■ WHAT THE TASK ASKS ■
Go through the entries below and tally the lines holding "agent"; please reply with the number only.

=-=-=-=-=

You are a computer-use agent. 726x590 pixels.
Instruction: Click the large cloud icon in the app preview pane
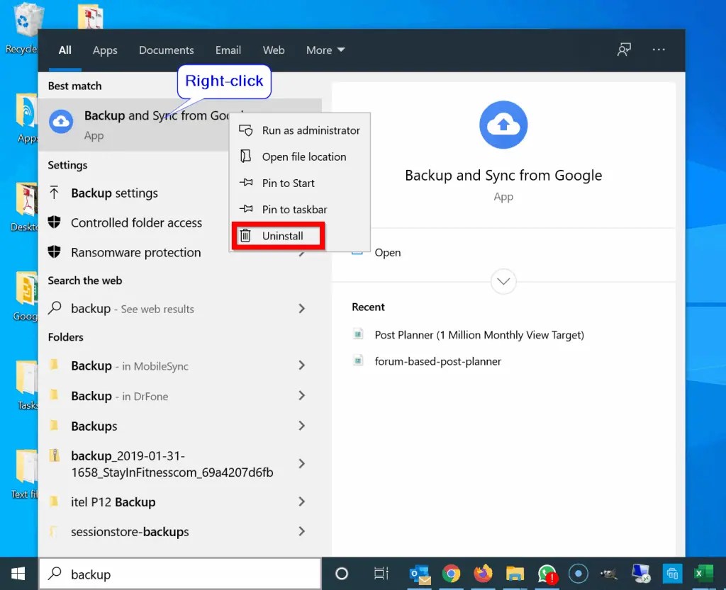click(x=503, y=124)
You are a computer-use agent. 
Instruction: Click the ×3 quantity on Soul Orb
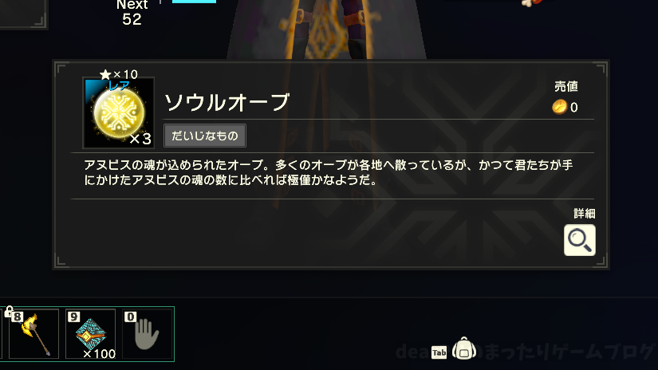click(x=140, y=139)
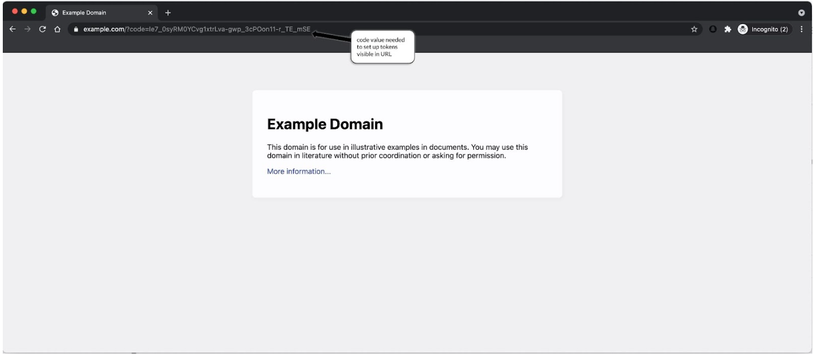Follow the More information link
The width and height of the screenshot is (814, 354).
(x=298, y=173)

=-=-=-=-=

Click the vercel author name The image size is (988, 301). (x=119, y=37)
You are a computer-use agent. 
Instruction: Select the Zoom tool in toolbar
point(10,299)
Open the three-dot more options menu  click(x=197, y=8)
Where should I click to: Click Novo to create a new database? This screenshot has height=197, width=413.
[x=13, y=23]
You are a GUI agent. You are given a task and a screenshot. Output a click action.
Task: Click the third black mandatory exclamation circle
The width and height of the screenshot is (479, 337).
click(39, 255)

=-=-=-=-=

■ RESPONSE TO THIS TASK ■
4